Muse by Craig Ranapia

203

Shelf Life: The Dying Elephant in The Book Room?

Just between us, I don't think I'm the only culture vulture feeling rather conflicted about the news that REDgroup Retail - which owns New Zealand's Whitcoulls, Borders and Bennetts bookstores, as well as Australia's larget bookstore chain, Angus & Robertson - has gone into voluntary administration. (In unrelated news, nobody in the book trade is surprised that Borders in the US has filed for Chapter 11 bankruptcy protection.)
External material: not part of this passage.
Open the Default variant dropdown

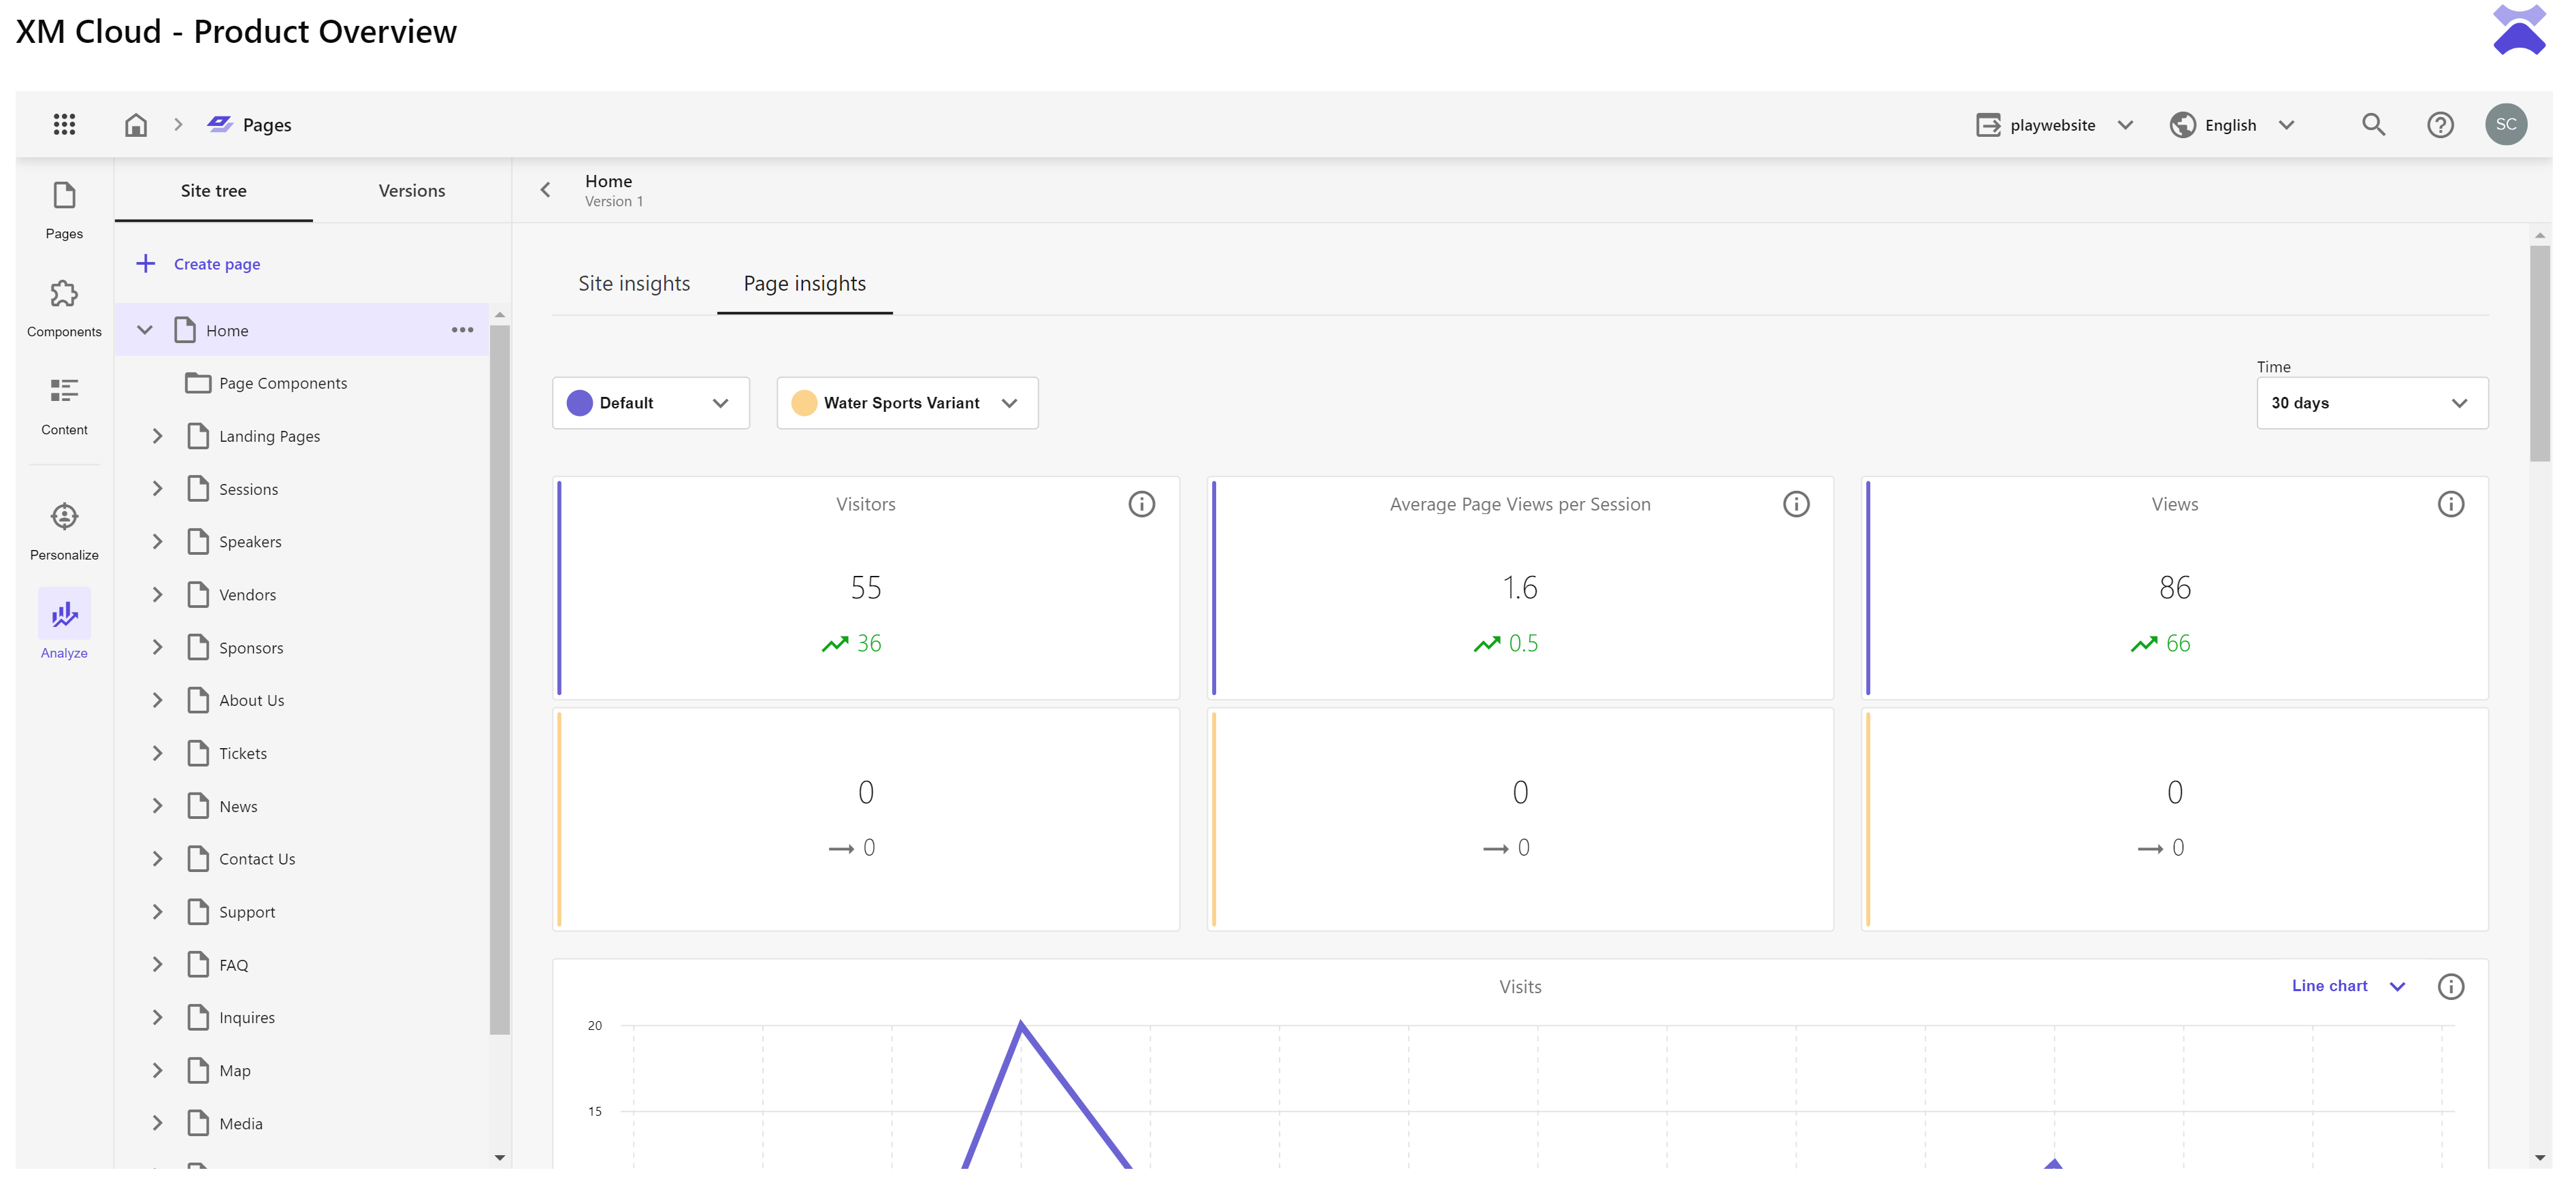click(x=650, y=403)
It's too early to tell whether REDgroup Retail will even try to trade out of it, but it strikes me as wistful thinking that there won't be store closures and job losses.  That's a big part of why any schadenfreude on Muse will be in a minor key. Whitcoulls may have sucked in all kinds of ways -- not least the patchy customer service -- but taking any pleasure in people losing their jobs in a recession is 110-proof twatcockery.

I'll also throw it open to you for a more informed perspective on how this will affect published writers (you know the weirdos who actually write books), local publishing and other booksellers.  The comments are open, and anyone who'd like to submit a guest post is welcome to drop me a line.  (I'll also be updating links to reactions elsewhere, so all tips welcome.)
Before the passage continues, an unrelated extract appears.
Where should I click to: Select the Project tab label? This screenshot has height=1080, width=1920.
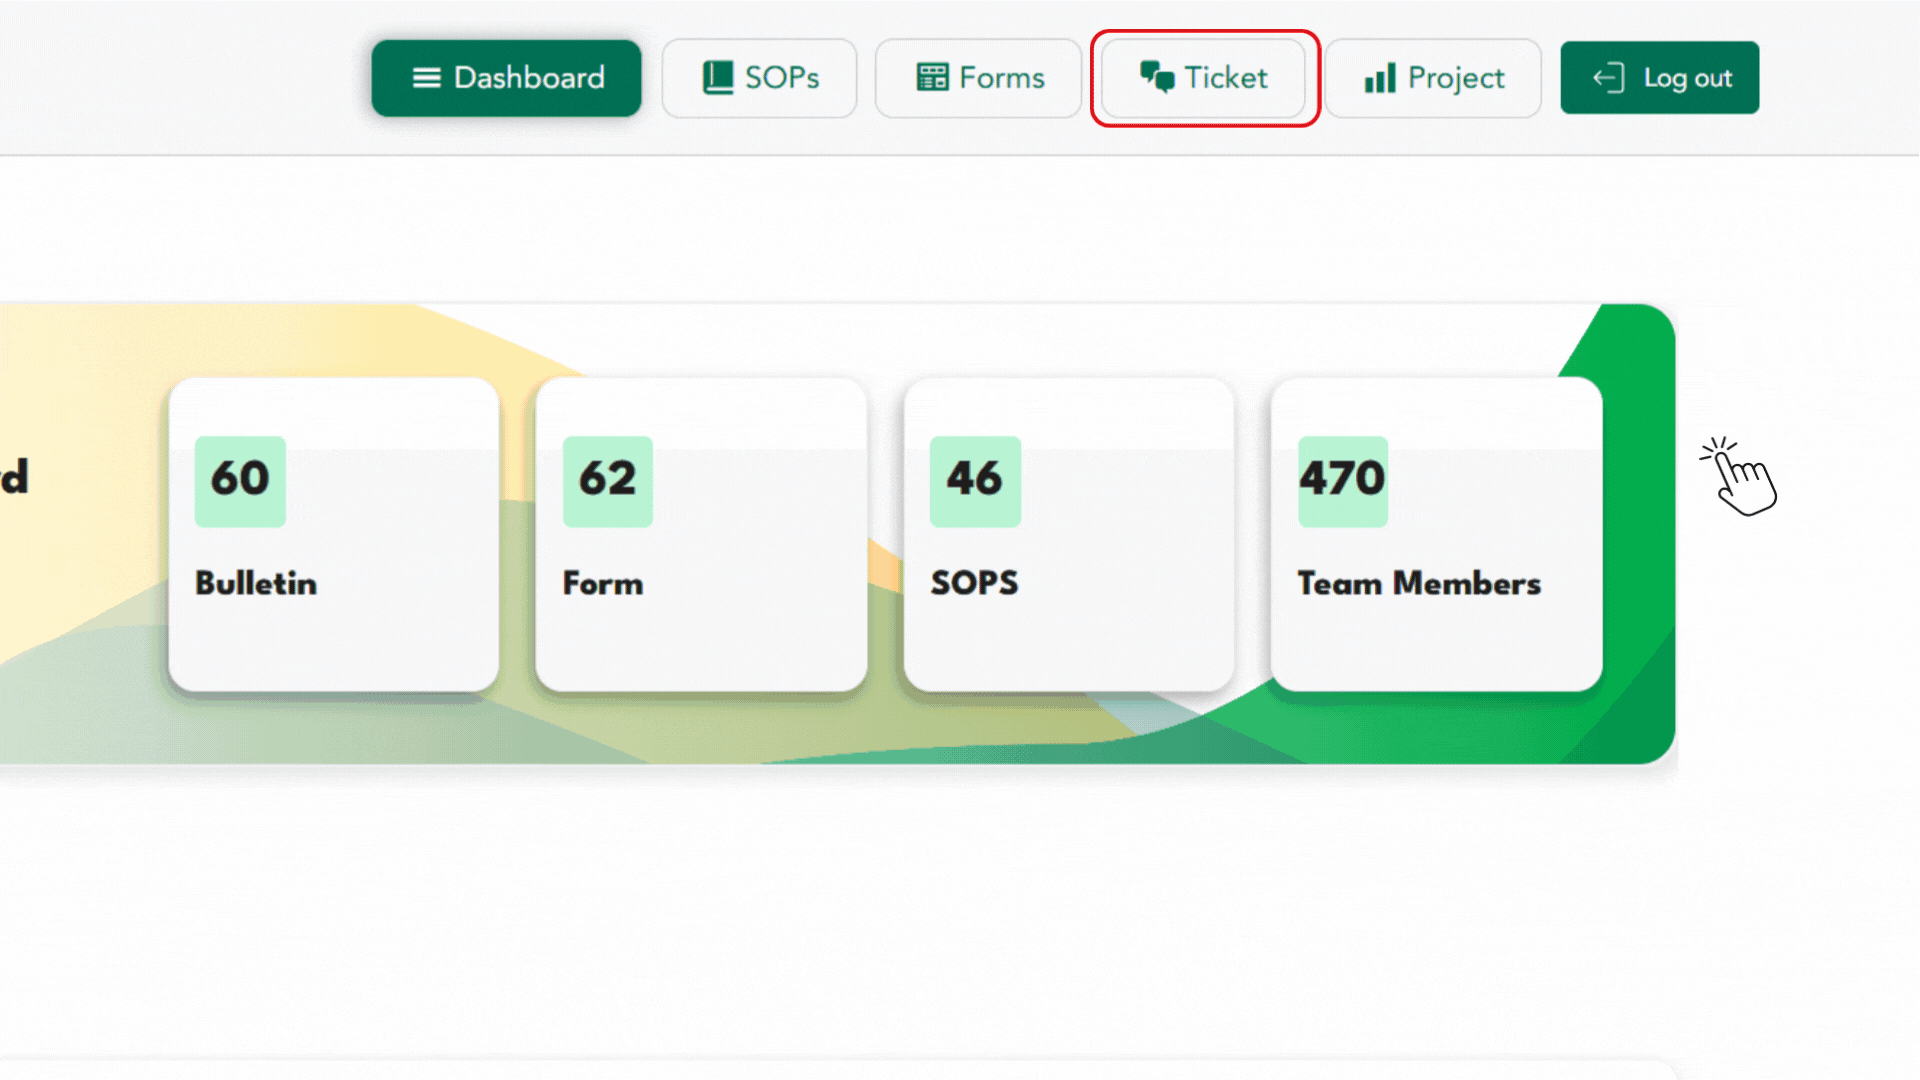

On the other hand, I honestly can't remember the last time I bought a full-list, non-sale book from Whitcoulls and Borders.  While teh eeevil interwebz is (predictably) being blamed, and online outfits beating the chains at their own no-margin game is a factor, that's nowhere near the whole story. All those think-pieces confidently predicting the death of the bricks-and-mortar-and-dead-trees bookshop stubbornly refuse to come true.  Everyone is struggling under the euphemistic "difficult retail environment" - and I don't know anyone in publishing or book retailing who won't tell you (quietly) that they're hanging on by their well-chewed finger nails.
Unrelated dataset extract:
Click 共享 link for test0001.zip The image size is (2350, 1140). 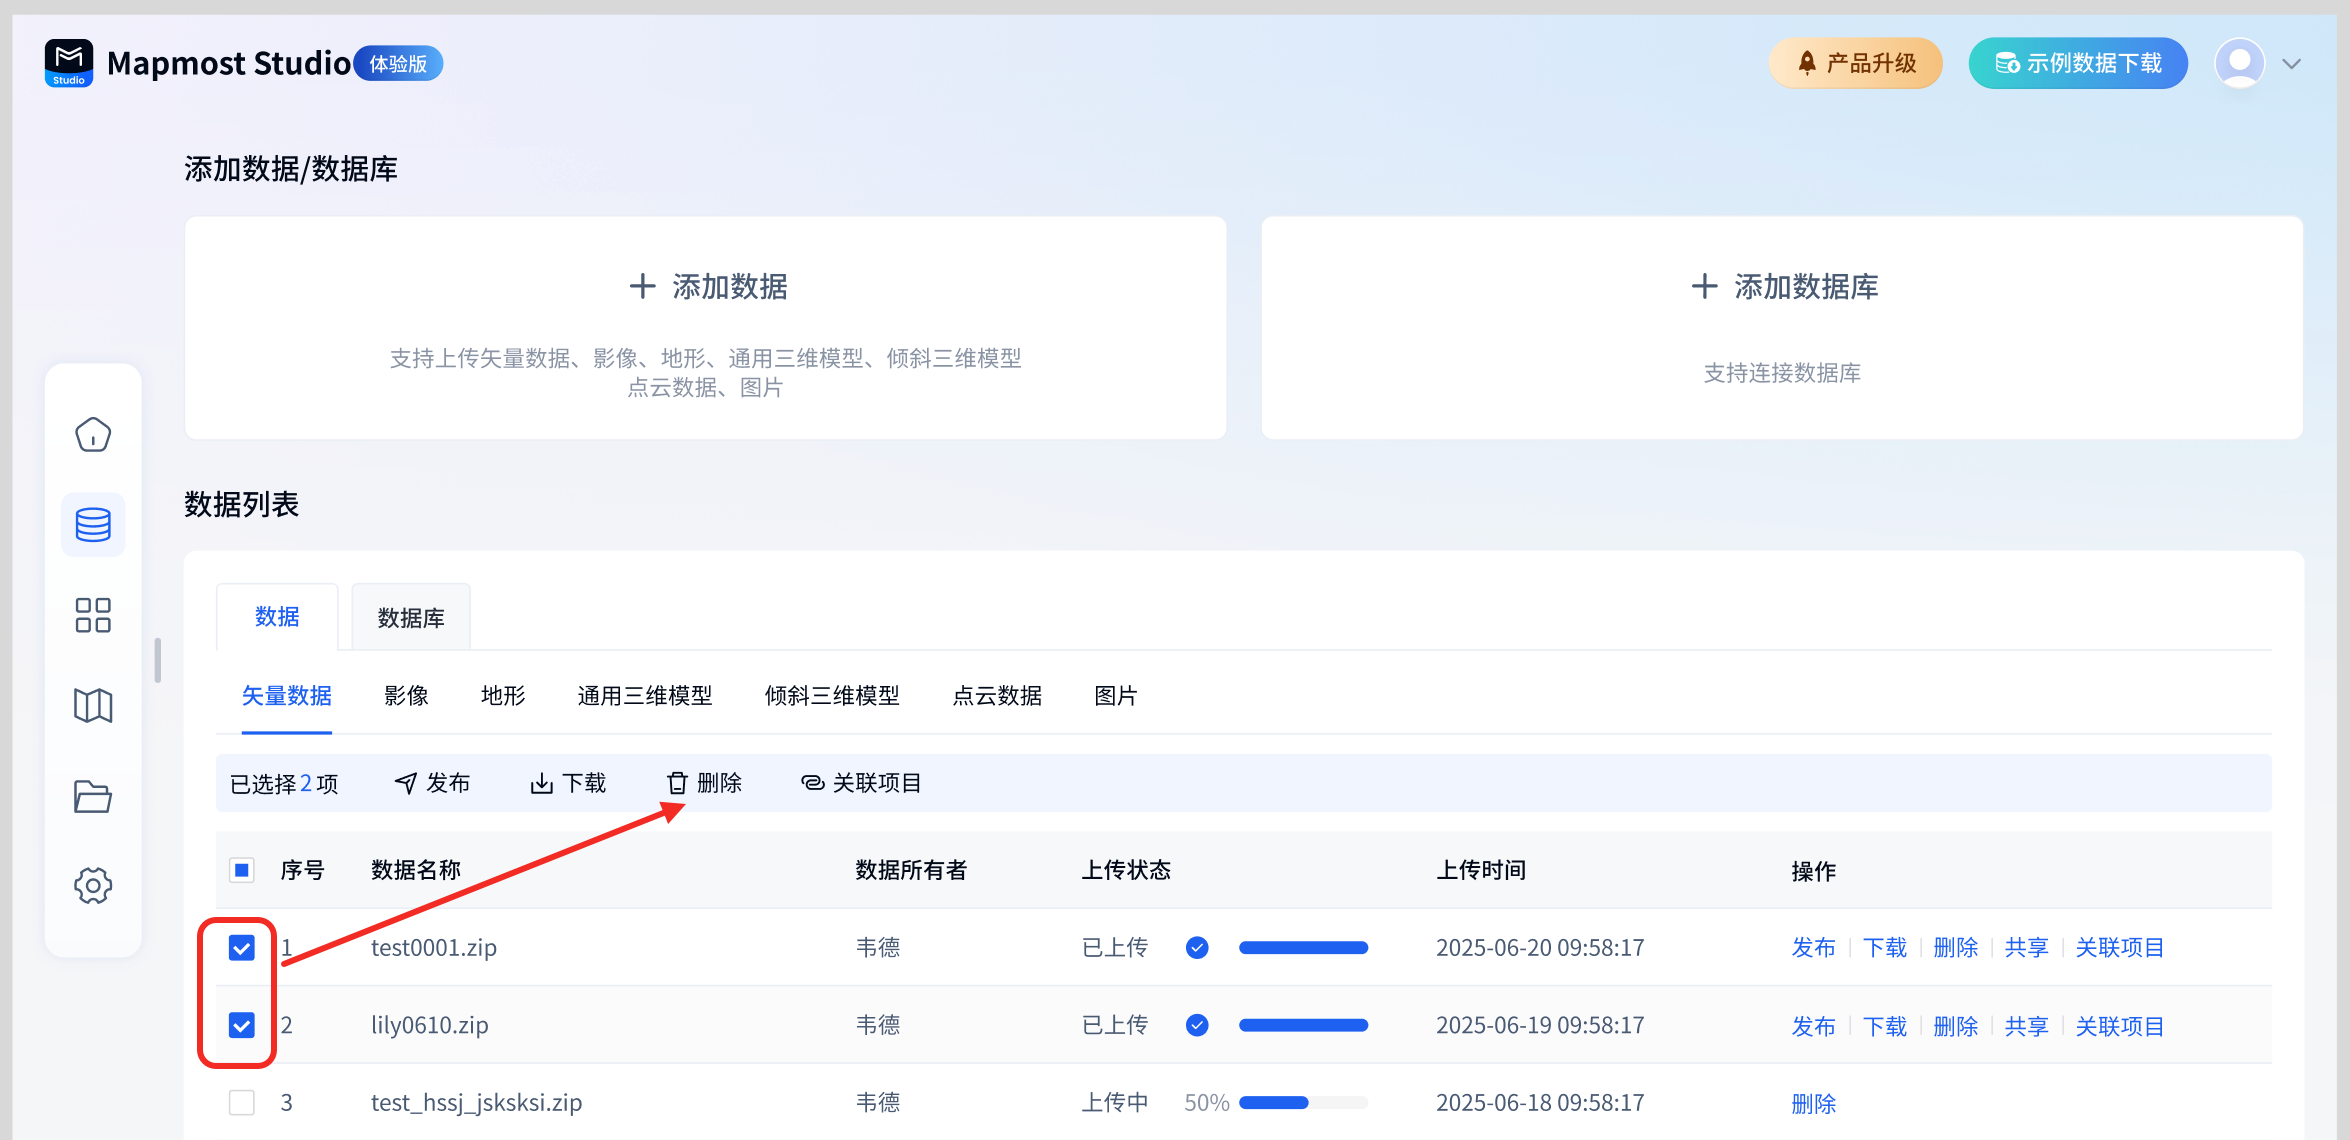[2026, 947]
As a consumer - and a Luddite one who doesn't have a credit card and still thinks the internet is for porn not shopping - the answer isa simpler expression of retailing Darwinianism, red inked in tooth and claw.  I live in Auckland, and while deep discounting is nice, depth and range of stock being sold by knowledgeable and pleasant staff is better.  Certainly worth paying a premium for. That's not just indie stores like Wellington and Auckland's Unity Books, though I strongly enourage Muse readers to patronise your local indie bookseller.  Dymocks and JB HiFi, in my experience, can pull it off too.

The personal touch and a human scale still matters. At least to me.

Thoughts? Did teh interwebz kill the retailing star?  Or is this free-market retailing Darwinism in action? Or none of the above?

LINKS:

  • Aussie writer John Birmingham has an interesting take from across the ditch. (H/T Rob Hosking in comments.)